TRIPOLI, Lebanon: Mohammad al-Rifai, 64, hammers a nail into a wooden plank, glancing at a painting of a bed’s wooden headboard. He has been a furniture manufacturer since he was 12 years old, a craft associated primarily with the northern city of Tripoli. Much like an artist would, he treats his work as though it were a canvas. “It is a type of craftsmanship that requires a lot of imagination and meticulousness, as one mistake can result in having to throw out the piece and start again using another one,” Rifai tells The Daily Star.
Long years in the job have taught him how to alternate his hammering between strong and light depending on the area.
From inside his workshop in the neighborhood of Zahrieh, Rifai explains that the profession was once very prosperous. Nowadays, however, it is a poor man’s job.
“This is very painful, and I have big fears that it will disappear with time for the sake of machines; I believe that automated drilling has no soul and no life,” he says.
“Manual drilling produces rare features, most notably that the value of the piece remains intact for years, and its price increases significantly.”
Furniture manufacturing is a profession that was inherited generations ago in Tripoli, one of many taken from the Ottoman Empire alongside soap manufacturing, copper, gold engraving, and jewelerymaking.
But Rifai’s craft is facing many challenges today. He is one of thousands who struggle to find a market for their products, especially now that furniture is increasingly being sold at low prices and with no regard for the importance of good craftsmanship. Demand is also slow due to the neighboring Syrian conflict that has all but closed the country’s borders for trade and the loss of the market in Iraq.
The only statistics regarding the number of small to medium enterprises that make furniture by hand in Tripoli come from the unions. The Union of Furniture Manufacturers, headed by Abdel Jawad Sharafeddine, said there were 2,200 small factories in the city, while the Union of Furniture Factories, headed by Abdallah Harb, reported the presence of 160 larger factories that produce thousands of different pieces.
The challenges facing the profession have pushed the Chamber of Commerce, Industry and Agriculture in the north to seek funds from international donors to help establish a permanent furniture and woodwork exhibition in Tripoli. Negotiations are also underway for financial help from the United Nations Industrial Development Organization (UNIDO), which is already implementing a community development project in the cultural and creative industry.

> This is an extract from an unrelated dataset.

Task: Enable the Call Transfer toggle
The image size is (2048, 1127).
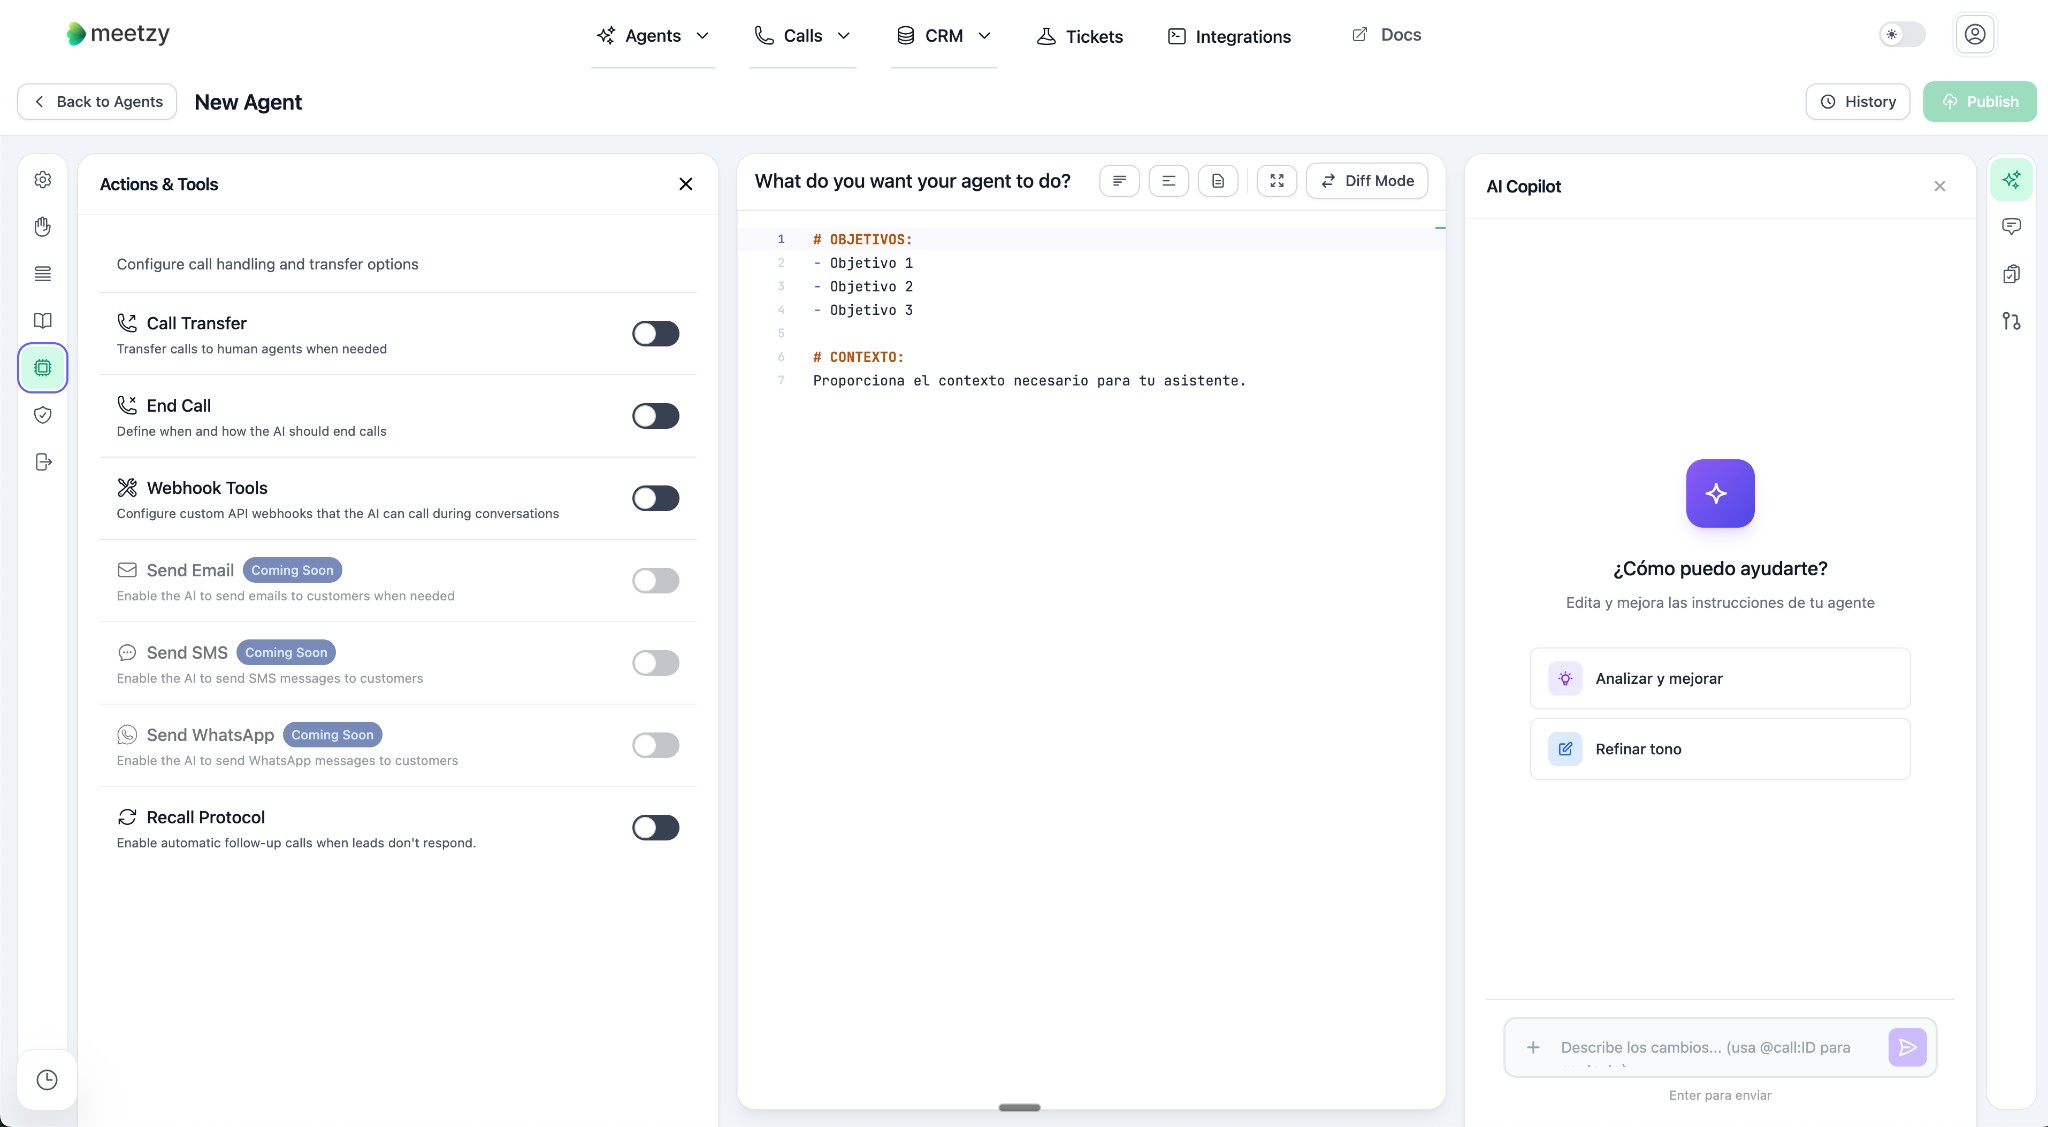Action: click(655, 334)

The project is funded by the European Union and the Italian government and aims to take advantage of the considerable furniture manufacturing sector in Tripoli.
UNIDO Project Coordinator in Lebanon Soha Atallah said their project would try to reinforce the spread of information and exchange of knowledge on the craft through specialized centers and workshops.
Special attention has been given to establishing commercial links between institutions in support of conglomerates in the southern Mediterranean and the European Union with international buyers and local suppliers in order to increase sustainable resources. Ongoing talks are also being held with Saudi Arabia and the rest of the Gulf, countries that are in need of such artisan work and thus could serve as customer base and help support thousands of families in the impoverished northern city.
“Through collective work, industries involved in this project will definitely benefit through the improvement of production and knowledge of the cultural and creative heritage, keeping in mind that UNIDO is interested in achieving a comprehensive and sustainable industrial development,” Atallah said.
Toufic Dabbousi, president of the Chamber of Commerce, Industry and Agriculture in the north, said the craft has the ability to compete and be profitable in larger markets in terms of its aesthetic quality, but that the profession lacked care and support.
“This sector has two parts: the first is the craft and its competitive ability with other countries like Turkey and Egypt; the second part is that our institutions have modest capabilities and do not extend to outside the Middle East,” Dabbousi explained.
The initial idea was to concentrate on exporting more to foreign clients, specifically Saudi Arabia, the market with the most potential, he said.
In fact, the chamber has already contacted relevant Saudi parties through Lebanese Ambassador Abdul Sattar Issa in order to introduce Tripoli’s distinctive woodwork to the Gulf kingdom, “especially since the prevailing impression is that the Gulf’s tastes are consistent with Tripoli’s products.”
He said that studies and showcase films were currently being prepared at the request of the Lebanese ambassador in order to carry out a promotional campaign in Saudi Arabia, adding that they were receiving a positive response. “But this is based not just on Saudi Arabia’s desire, but also on [the desire to] succeed in promoting Tripoli’s different crafts across the world.”
There has also been an agreement with the Tripoli International Fair’s administration to allocate an area of approximately 20,000 square meters as a permanent furniture exhibition area for thousands of small factories across Tripoli. This would serve as a springboard to export pieces and the organization of another exhibition in Saudi Arabia and elsewhere in cooperation with competent ministries and authorities.